Ev, ev. İlginç bir kelime, birşey.
Barış, elini sırtıma koyup yavaşça doğrulmamı sağladı.
"Sıla sen Gece'yi giydir biz bekliyoruz."
Ah doğru, sargılardan ve yaraların hassasiyetinden dolayı sadece iç çamaşırlarım ile duruyorum, ve açıkçası üşüyorum.
Sıla bir çanta açtı, bir iki parça kıyafet getirdi üstüme bol, siyah, yarım kol bir tişört, altıma gri, hafiften bol bir eşofman giymeme yardım etti. Üzerime polar bir yelek geçirdi.
Kapıdan ona tutunarak, hatta koluna yapışarak çıktım.

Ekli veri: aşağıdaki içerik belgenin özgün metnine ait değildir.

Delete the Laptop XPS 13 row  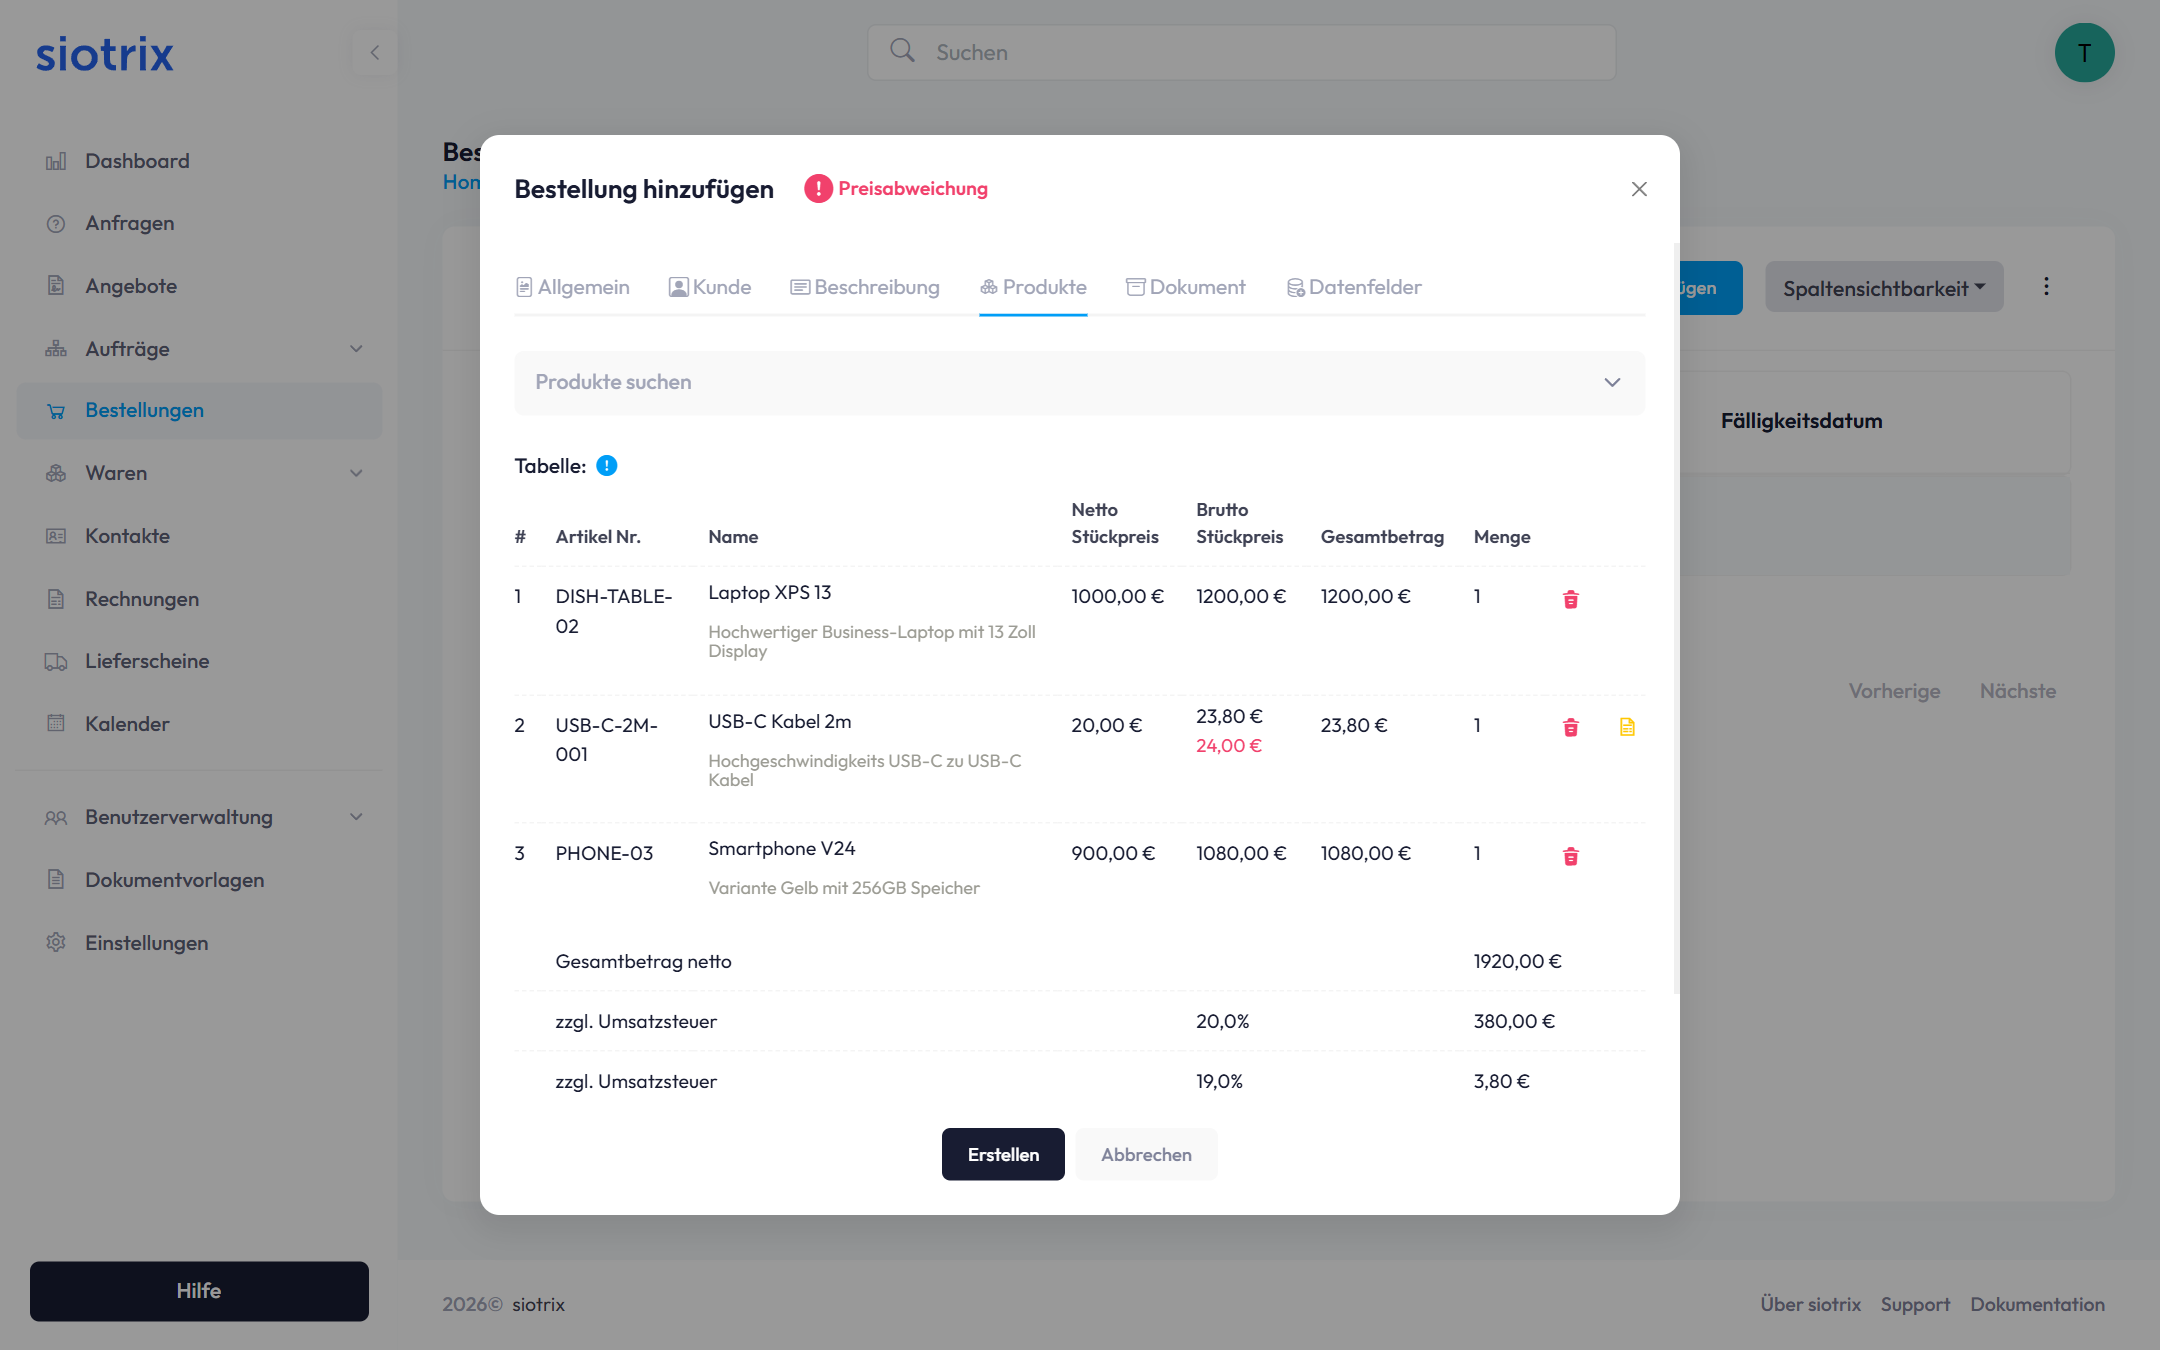pyautogui.click(x=1570, y=599)
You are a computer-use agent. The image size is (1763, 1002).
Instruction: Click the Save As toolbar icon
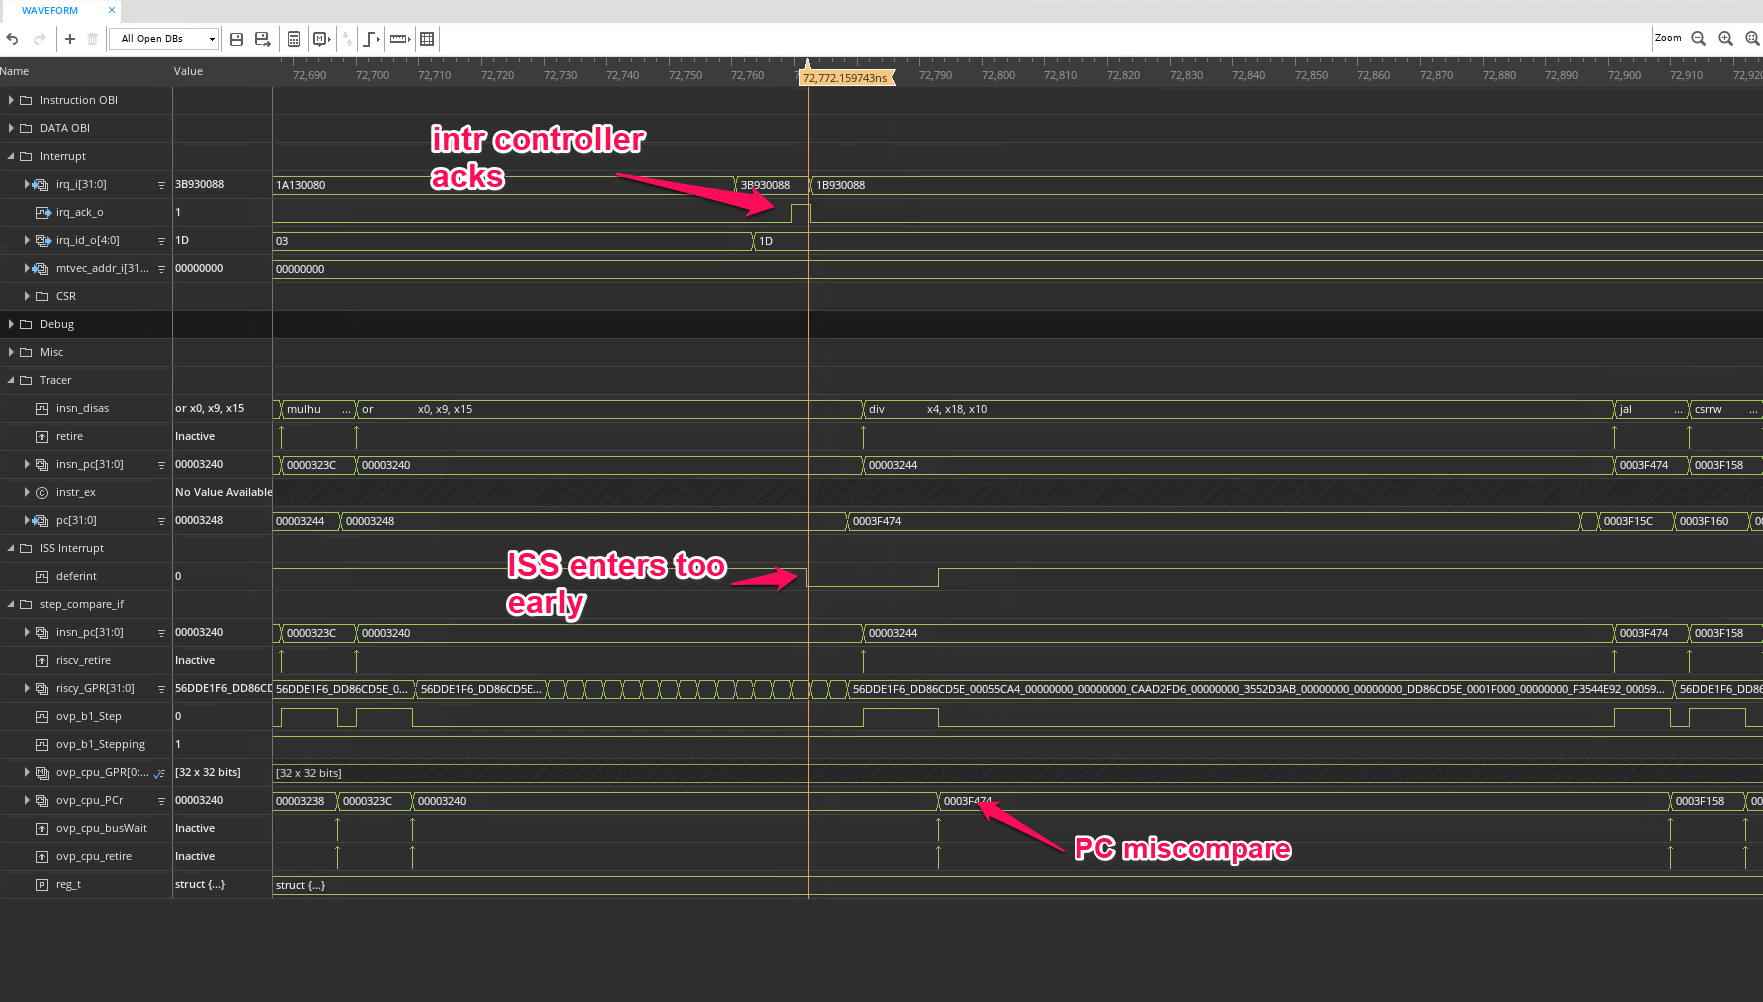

Tüm kemiklerim kırılmış, üzerimden kamyon geçmiş gibi hissediyordum.Barış hızlı adımlarla yanıma geldi, sırtımda ve dizlerimin arkasında ellerini hissettim.
Kucağındaydım.
"Miniciksin. Biraz yemek falan yemelisin. Ne zaman görsem spor yapıyorsun."
Ne zaman görsem derken?
"Nasıl ne zaman görsem?"
Doğru. Dokuz gün görüşmemiştik. Sanırım ben görmemiştim.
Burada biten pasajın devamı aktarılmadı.